I can’t take credit for the idea for this series. My parents are going to get a lot of shout outs today. In a round about way we have my Mom to thank for the next four weeks. My mom doesn’t like to see magazines wasted so she passes on her old ones to Susan and I. These magazines are often covered in sticky notes with suggestions of which articles we might be interested in. One of the second hand magazines we get form my Mom is Focus on the Family’s “Thriving Family.” Now it can go either way when I decide to crack open something written by Focus on the Family, it is either really useful and practical or else it is so conservative and traditional that it makes me want to spontaneously break things just to be rebellious. Luckily after reading the summer of 2011 edition I didn’t feel the need to break anything. There was a short little article on the Lord’s Prayer that has helped me frame the topics for this series. The article said that,
“Our Father in heaven, hallowed be your name” brings worship to the Lord. When we pray we give praise for his character and thanksgiving for what He has done.”
(Thriving Family, Summer 2011. Pg 29)
Jesus was trying to teach us that we need to Worship God The Father, in our prayers and in our lives. Now on first glance it might seem a little ridiculous for us to tell God how great He is, but then I started thinking about how we are told to call God “Our Father” and that started to put things into perspective for me. It is only right and natural for a child to look up to their parents. When you are a little kid your own Dad is the biggest strongest guy you know. People don’t usually tell a kid “Your Dad is a jerk; you don’t need to get him a card on father’s day, you don’t need to tell him how great he is.” No, even imperfect fathers (myself included) are treated to cards that tell us how great we are on father’s day. It is good for kids to say nice things about their parents, even if those nice things are only thank you for giving me life.

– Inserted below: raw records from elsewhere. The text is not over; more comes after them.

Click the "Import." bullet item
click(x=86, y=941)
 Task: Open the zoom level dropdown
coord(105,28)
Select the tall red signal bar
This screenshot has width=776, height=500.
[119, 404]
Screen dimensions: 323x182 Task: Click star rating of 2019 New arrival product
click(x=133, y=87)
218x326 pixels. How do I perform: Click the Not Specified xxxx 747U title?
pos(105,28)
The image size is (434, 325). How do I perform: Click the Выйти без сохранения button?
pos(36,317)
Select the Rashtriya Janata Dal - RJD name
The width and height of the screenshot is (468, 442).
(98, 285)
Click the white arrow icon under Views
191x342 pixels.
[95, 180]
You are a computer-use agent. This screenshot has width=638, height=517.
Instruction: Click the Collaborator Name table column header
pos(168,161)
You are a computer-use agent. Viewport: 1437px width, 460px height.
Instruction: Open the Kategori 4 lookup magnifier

We are God’s children and when we come to our Father in prayer it is good for us to lift him up. Jesus was telling us “You have a Heavenly Dad, and he is Hallowed, He is Holy. He is both the Good Dad who is taking care of his kids as well as the Holy Creator in charge of the entire universe.”

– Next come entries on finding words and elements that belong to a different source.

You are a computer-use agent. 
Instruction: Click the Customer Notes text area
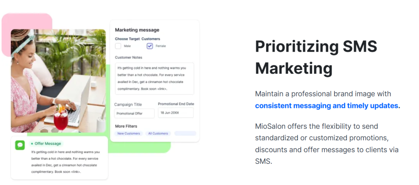point(154,79)
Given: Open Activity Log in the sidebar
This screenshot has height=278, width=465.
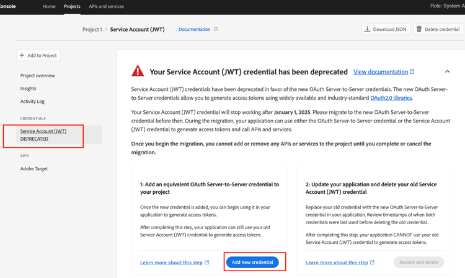Looking at the screenshot, I should (32, 102).

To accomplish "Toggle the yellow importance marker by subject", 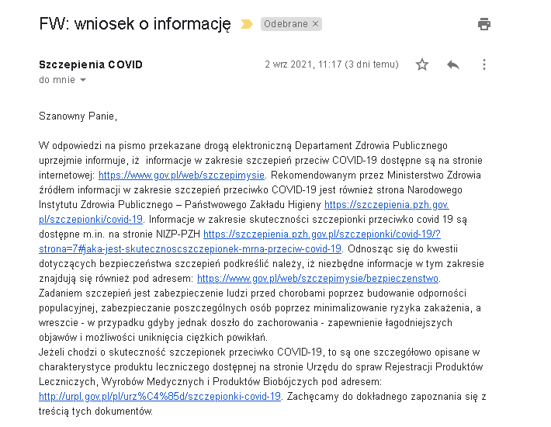I will coord(247,24).
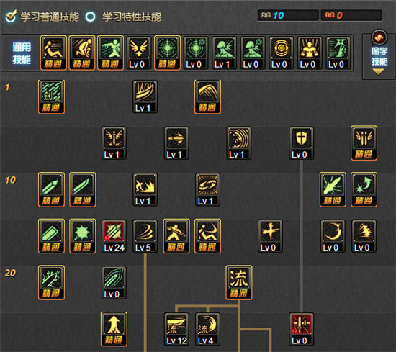This screenshot has height=352, width=396.
Task: Select the 流 mastered skill icon
Action: pos(238,282)
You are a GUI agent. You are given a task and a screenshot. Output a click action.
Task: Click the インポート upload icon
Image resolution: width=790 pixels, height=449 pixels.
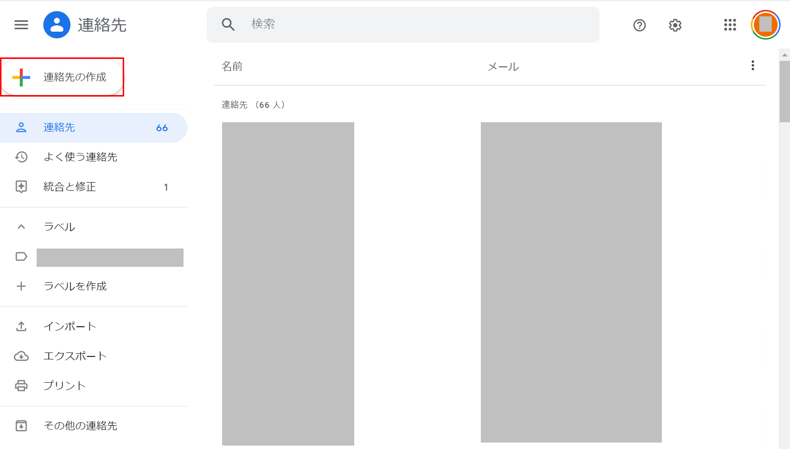tap(21, 326)
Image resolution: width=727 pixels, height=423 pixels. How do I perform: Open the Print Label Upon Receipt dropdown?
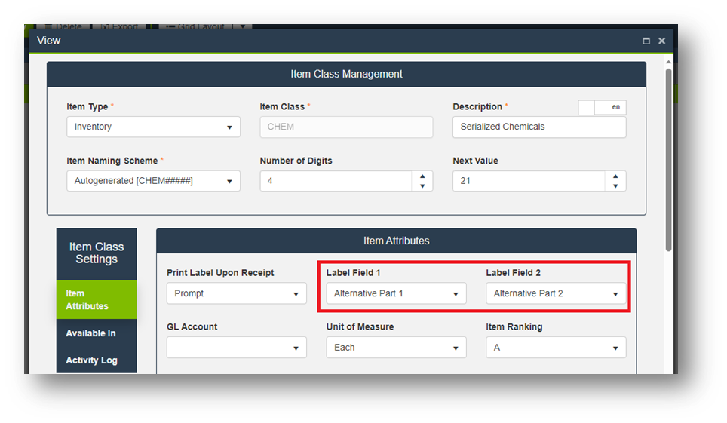point(236,293)
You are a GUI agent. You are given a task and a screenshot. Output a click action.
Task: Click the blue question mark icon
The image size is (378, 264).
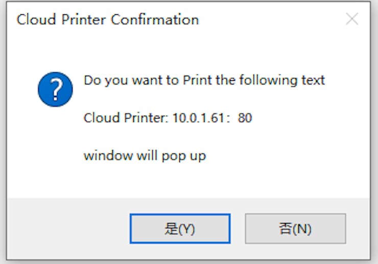coord(55,90)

Worship is not something that is limited to Sundays or Singing, it is the acknowledgment that God is profoundly Holy and worthy of our praise. This sometimes gets lost in the day to day but we all have our moments of clarity where we can feel and know that God is Hallowed.

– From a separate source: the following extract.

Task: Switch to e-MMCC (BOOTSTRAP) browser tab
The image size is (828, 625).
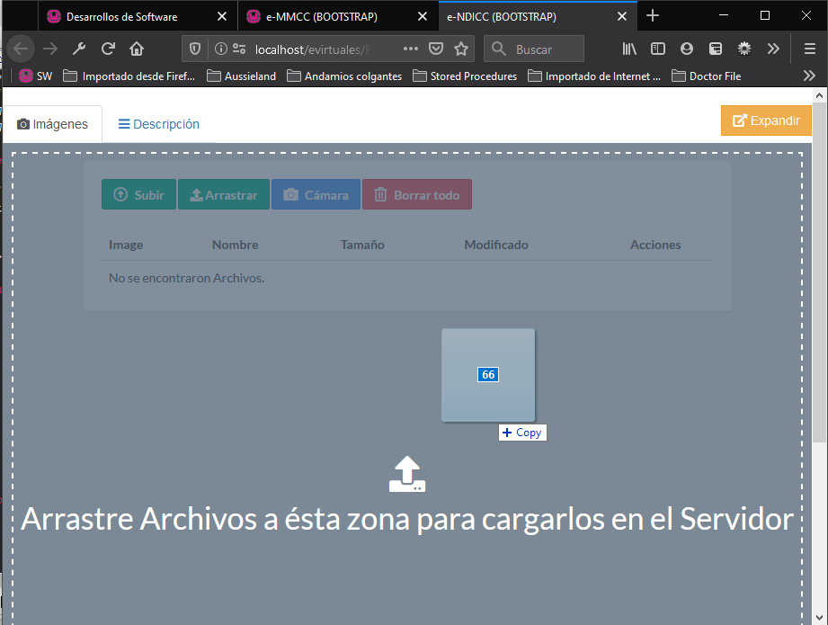Action: tap(322, 16)
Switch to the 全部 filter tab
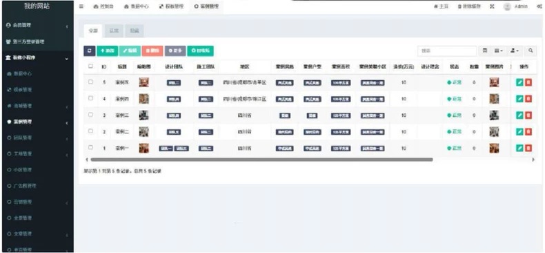The height and width of the screenshot is (253, 545). pyautogui.click(x=93, y=31)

I want you to share a story of a time when I profoundly felt that God was Hallowed. We are all given these moments. For some it is coming across an amazing waterfall or getting to see a dear friend. For others it is a favourite song or book.
For my story to make sense I need to confide in you. I’m a worrier. This is a big thing for me. Often when I’m out of my house at least once during the day I wonder if today is the day that it will be broken into or possibly catch on fire. I always have a great sense of relief when I come home and see that my house is still there and all my stuff is still within it.
But there is one day where none of those thoughts and fears mattered. It was in a small town hospital almost 9 years ago. My Daughter had just been born and the nurses and midwives had bundled her up and passed her to me to hold for the first time. I don’t often feel the need to spontaneously pray, but holding my little girl in my arms and standing beside my wife, I remember thinking “Thank you God, You are amazing, I don’t care about anything right now but this, everything I need is right here, I don’t care if my house and all my instruments burn down.” I was in a moment that was holy and I had a spontaneous need to tell God that He is amazing. I was profoundly aware of God and his hallowedness.
I would encourage you to think about a time when you can sense that God is holy, and if you don’t have one, start to look for it. It can be small or it can be big but we all are given moments where we become aware of our maker.